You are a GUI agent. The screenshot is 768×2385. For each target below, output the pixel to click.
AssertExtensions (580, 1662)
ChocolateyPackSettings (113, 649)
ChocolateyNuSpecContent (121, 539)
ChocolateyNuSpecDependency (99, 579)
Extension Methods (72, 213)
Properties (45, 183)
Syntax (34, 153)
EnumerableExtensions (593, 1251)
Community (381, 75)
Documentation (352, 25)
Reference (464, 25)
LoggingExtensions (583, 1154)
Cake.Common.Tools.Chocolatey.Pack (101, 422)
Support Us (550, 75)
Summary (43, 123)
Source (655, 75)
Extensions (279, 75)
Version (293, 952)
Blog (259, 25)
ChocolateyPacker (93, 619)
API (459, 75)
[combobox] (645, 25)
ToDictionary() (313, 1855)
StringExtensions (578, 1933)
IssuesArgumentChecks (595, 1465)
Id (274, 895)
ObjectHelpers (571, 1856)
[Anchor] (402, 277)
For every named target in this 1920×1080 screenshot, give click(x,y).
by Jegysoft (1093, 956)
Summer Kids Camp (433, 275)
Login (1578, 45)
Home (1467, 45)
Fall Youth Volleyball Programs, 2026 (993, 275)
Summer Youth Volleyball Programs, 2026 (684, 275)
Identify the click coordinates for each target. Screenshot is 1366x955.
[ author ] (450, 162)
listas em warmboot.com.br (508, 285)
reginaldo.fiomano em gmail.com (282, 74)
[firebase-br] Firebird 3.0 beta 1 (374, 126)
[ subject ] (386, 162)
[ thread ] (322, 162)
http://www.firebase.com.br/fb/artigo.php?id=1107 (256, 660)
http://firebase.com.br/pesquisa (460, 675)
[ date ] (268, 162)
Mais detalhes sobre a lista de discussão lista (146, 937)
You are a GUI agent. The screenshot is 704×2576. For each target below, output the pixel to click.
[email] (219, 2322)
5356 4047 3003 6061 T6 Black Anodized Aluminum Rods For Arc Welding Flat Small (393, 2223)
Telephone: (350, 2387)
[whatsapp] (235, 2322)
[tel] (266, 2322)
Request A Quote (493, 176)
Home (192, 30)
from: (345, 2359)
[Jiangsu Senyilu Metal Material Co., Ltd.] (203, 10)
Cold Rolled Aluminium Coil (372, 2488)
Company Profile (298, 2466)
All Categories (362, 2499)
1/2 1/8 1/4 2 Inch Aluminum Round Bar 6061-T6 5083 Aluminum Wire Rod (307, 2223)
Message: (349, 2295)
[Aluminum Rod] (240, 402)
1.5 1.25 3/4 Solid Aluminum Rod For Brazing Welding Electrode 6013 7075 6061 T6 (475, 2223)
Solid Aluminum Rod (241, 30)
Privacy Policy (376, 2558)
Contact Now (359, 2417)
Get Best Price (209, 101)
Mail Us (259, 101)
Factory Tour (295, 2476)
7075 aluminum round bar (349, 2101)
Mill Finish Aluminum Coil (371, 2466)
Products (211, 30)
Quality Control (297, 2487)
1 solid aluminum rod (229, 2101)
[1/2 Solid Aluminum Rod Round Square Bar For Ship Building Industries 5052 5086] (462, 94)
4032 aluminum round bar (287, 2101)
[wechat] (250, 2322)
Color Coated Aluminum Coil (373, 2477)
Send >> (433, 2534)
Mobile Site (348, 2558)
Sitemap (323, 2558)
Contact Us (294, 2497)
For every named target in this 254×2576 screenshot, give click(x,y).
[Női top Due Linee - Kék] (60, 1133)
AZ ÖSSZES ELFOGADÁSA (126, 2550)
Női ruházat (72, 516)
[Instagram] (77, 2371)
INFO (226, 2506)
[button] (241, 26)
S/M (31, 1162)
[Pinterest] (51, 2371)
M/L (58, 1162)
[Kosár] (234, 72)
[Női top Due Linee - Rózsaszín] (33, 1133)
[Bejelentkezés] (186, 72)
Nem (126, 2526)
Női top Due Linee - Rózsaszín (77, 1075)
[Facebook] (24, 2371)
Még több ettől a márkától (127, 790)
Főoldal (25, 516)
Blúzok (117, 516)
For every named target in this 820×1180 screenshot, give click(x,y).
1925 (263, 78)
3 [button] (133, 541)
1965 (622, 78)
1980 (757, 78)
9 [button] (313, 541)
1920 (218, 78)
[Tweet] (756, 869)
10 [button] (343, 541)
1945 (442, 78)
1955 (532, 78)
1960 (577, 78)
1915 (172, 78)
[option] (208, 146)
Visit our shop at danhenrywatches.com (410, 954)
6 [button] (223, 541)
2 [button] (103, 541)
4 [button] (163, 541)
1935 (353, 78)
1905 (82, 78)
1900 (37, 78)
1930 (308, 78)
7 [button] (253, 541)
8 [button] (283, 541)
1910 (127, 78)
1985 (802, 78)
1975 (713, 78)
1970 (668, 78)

==================================================

* Work instruction
From the first line to the last, copy every record exactly.

* Response area
You are a GUI agent. The screenshot is 768×2385. For each target below, output the pixel to click.
AssertExtensions (580, 1662)
ChocolateyPackSettings (113, 649)
ChocolateyNuSpecContent (121, 539)
ChocolateyNuSpecDependency (99, 579)
Extension Methods (72, 213)
Properties (45, 183)
Syntax (34, 153)
EnumerableExtensions (593, 1251)
Community (381, 75)
Documentation (352, 25)
Reference (464, 25)
LoggingExtensions (583, 1154)
Cake.Common.Tools.Chocolatey.Pack (101, 422)
Support Us (550, 75)
Summary (43, 123)
Source (655, 75)
Extensions (279, 75)
Version (293, 952)
Blog (259, 25)
ChocolateyPacker (93, 619)
API (459, 75)
[combobox] (645, 25)
ToDictionary() (313, 1855)
StringExtensions (578, 1933)
IssuesArgumentChecks (595, 1465)
Id (274, 895)
ObjectHelpers (571, 1856)
[Anchor] (402, 277)
For every named target in this 1920×1080 screenshot, give click(x,y).
by Jegysoft (1093, 956)
Summer Kids Camp (433, 275)
Login (1578, 45)
Home (1467, 45)
Fall Youth Volleyball Programs, 2026 (993, 275)
Summer Youth Volleyball Programs, 2026 (684, 275)
Identify the click coordinates for each target. Screenshot is 1366x955.
[ author ] (450, 162)
listas em warmboot.com.br (508, 285)
reginaldo.fiomano em gmail.com (282, 74)
[firebase-br] Firebird 3.0 beta 1 (374, 126)
[ subject ] (386, 162)
[ thread ] (322, 162)
http://www.firebase.com.br/fb/artigo.php?id=1107 (256, 660)
http://firebase.com.br/pesquisa (460, 675)
[ date ] (268, 162)
Mais detalhes sobre a lista de discussão lista (146, 937)
You are a GUI agent. The screenshot is 704×2576. For each target below, output the pixel to click.
[email] (219, 2322)
5356 4047 3003 6061 T6 Black Anodized Aluminum Rods For Arc Welding Flat Small (393, 2223)
Telephone: (350, 2387)
[whatsapp] (235, 2322)
[tel] (266, 2322)
Request A Quote (493, 176)
Home (192, 30)
from: (345, 2359)
[Jiangsu Senyilu Metal Material Co., Ltd.] (203, 10)
Cold Rolled Aluminium Coil (372, 2488)
Company Profile (298, 2466)
All Categories (362, 2499)
1/2 1/8 1/4 2 Inch Aluminum Round Bar 6061-T6 5083 Aluminum Wire Rod (307, 2223)
Message: (349, 2295)
[Aluminum Rod] (240, 402)
1.5 1.25 3/4 Solid Aluminum Rod For Brazing Welding Electrode 6013 7075 6061 T6 (475, 2223)
Solid Aluminum Rod (241, 30)
Privacy Policy (376, 2558)
Contact Now (359, 2417)
Get Best Price (209, 101)
Mail Us (259, 101)
Factory Tour (295, 2476)
7075 aluminum round bar (349, 2101)
Mill Finish Aluminum Coil (371, 2466)
Products (211, 30)
Quality Control (297, 2487)
1 solid aluminum rod (229, 2101)
[1/2 Solid Aluminum Rod Round Square Bar For Ship Building Industries 5052 5086] (462, 94)
4032 aluminum round bar (287, 2101)
[wechat] (250, 2322)
Color Coated Aluminum Coil (373, 2477)
Send >> (433, 2534)
Mobile Site (348, 2558)
Sitemap (323, 2558)
Contact Us (294, 2497)
For every named target in this 254×2576 screenshot, give click(x,y).
[Női top Due Linee - Kék] (60, 1133)
AZ ÖSSZES ELFOGADÁSA (126, 2550)
Női ruházat (72, 516)
[Instagram] (77, 2371)
INFO (226, 2506)
[button] (241, 26)
S/M (31, 1162)
[Pinterest] (51, 2371)
M/L (58, 1162)
[Kosár] (234, 72)
[Női top Due Linee - Rózsaszín] (33, 1133)
[Bejelentkezés] (186, 72)
Nem (126, 2526)
Női top Due Linee - Rózsaszín (77, 1075)
[Facebook] (24, 2371)
Még több ettől a márkától (127, 790)
Főoldal (25, 516)
Blúzok (117, 516)
For every named target in this 820×1180 screenshot, give click(x,y).
1925 (263, 78)
3 [button] (133, 541)
1965 (622, 78)
1980 (757, 78)
9 [button] (313, 541)
1920 (218, 78)
[Tweet] (756, 869)
10 [button] (343, 541)
1945 (442, 78)
1955 (532, 78)
1960 (577, 78)
1915 (172, 78)
[option] (208, 146)
Visit our shop at danhenrywatches.com (410, 954)
6 [button] (223, 541)
2 [button] (103, 541)
4 [button] (163, 541)
1935 (353, 78)
1905 (82, 78)
1900 (37, 78)
1930 (308, 78)
7 [button] (253, 541)
8 [button] (283, 541)
1910 (127, 78)
1985 (802, 78)
1975 (713, 78)
1970 (668, 78)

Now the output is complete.